Décentrer le regard sur le numérique : pour un réseau de chercheurs ancré dans les marges de la globalisation industrielle
À l’heure où le numérique semble partout, la recherche peine encore à penser ce qu’il est ailleurs. Ailleurs dans l’espace – au-delà des grandes métropoles et des hémisphères dominants. Ailleurs dans les pratiques – au-delà des usages mainstream, des récits d’innovation portés par la Silicon Valley ou les modèles occidentaux. Ailleurs, enfin, dans les trajectoires de vie, de savoir et de résistance.
Or, les territoires dits « en marge de la globalisation » – qu’il s’agisse des zones rurales africaines, des périphéries urbaines ou des Suds numériques – ne sont ni hors du numérique ni en retard sur lui. Ils en façonnent des formes originales, des détournements créatifs, des systèmes d’entraide, des bricolages techniques. C’est cette richesse qu’il nous faut documenter, comprendre et faire dialoguer.
Constituer un réseau de chercheurs sur le numérique décentré, c’est donc reconnaître que l’Afrique, par exemple, n’est pas simplement un terrain d’expérimentation pour les grandes plateformes ou un « marché émergent ». C’est un laboratoire vivant, traversé de tensions, d’initiatives, de récits alternatifs qui peuvent nourrir une pensée critique et située du numérique global.

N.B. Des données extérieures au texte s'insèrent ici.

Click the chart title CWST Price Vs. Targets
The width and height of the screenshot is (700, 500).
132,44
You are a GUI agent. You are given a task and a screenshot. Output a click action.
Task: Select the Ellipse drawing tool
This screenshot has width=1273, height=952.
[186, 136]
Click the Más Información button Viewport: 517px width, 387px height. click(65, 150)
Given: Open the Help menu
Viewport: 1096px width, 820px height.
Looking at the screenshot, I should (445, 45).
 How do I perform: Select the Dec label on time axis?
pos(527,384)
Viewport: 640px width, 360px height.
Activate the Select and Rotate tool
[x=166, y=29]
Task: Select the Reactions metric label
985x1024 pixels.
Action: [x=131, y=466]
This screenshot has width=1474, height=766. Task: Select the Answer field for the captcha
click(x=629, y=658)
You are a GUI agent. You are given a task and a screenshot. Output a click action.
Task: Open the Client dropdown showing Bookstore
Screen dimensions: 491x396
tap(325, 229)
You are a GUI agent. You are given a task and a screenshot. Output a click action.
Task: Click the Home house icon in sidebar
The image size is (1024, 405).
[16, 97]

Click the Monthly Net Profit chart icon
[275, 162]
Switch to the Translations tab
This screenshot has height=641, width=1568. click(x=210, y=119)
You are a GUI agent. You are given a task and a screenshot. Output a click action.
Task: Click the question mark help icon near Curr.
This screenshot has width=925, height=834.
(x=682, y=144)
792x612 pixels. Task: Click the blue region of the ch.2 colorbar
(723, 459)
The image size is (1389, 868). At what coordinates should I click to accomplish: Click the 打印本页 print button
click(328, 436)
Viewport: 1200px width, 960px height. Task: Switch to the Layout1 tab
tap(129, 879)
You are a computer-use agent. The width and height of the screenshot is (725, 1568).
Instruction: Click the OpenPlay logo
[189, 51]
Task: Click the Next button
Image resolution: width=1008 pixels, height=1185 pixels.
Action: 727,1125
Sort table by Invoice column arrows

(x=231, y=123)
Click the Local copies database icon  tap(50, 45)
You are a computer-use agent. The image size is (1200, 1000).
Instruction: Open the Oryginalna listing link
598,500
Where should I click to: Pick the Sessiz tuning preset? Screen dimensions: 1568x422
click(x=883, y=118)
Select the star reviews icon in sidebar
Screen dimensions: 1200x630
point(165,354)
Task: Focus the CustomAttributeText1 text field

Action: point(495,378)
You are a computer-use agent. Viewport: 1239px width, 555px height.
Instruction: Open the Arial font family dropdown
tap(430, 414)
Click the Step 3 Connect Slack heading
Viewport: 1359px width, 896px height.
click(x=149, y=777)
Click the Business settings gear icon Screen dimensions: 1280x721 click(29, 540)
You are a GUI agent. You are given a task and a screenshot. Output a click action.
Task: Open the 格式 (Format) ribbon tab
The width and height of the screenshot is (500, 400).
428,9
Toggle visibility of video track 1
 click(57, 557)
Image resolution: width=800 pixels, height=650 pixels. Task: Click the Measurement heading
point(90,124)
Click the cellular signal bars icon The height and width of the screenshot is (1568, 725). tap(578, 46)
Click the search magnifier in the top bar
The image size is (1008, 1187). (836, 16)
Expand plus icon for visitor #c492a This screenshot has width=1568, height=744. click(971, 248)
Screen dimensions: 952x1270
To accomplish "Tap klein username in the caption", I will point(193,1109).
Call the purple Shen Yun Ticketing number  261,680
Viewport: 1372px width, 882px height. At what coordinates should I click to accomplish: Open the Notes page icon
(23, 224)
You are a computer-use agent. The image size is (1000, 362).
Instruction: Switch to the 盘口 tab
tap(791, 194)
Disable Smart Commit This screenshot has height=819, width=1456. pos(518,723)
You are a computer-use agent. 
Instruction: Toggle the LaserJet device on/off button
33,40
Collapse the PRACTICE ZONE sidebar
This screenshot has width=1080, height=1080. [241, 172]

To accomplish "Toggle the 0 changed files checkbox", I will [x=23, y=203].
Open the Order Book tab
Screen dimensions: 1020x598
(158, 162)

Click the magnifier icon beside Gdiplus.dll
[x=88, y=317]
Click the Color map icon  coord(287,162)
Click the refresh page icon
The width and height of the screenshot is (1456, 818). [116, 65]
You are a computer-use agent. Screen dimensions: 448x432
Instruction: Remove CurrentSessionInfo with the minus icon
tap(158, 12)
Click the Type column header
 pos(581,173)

Ce réseau n’a pas vocation à faire « remonter » des données brutes vers les centres académiques du Nord. Il vise au contraire à renforcer les capacités locales d’analyse, de théorisation, d’intervention, en croisant les disciplines, les langues, les statuts, et en travaillant avec les acteurs de terrain : associations, artistes, designers, militants, institutions publiques. Car penser le numérique depuis les marges, ce n’est pas ajouter une case à cocher dans un appel à projet. C’est transformer nos grilles de lecture.
C’est aussi une exigence éthique et politique : à l’heure où les inégalités numériques se creusent et où les récits technosolutionnistes s’uniformisent, il est vital de produire des savoirs ancrés, pluriels et critiques. Pour ne pas reproduire, par la recherche elle-même, les logiques d’exclusion qu’elle prétend étudier.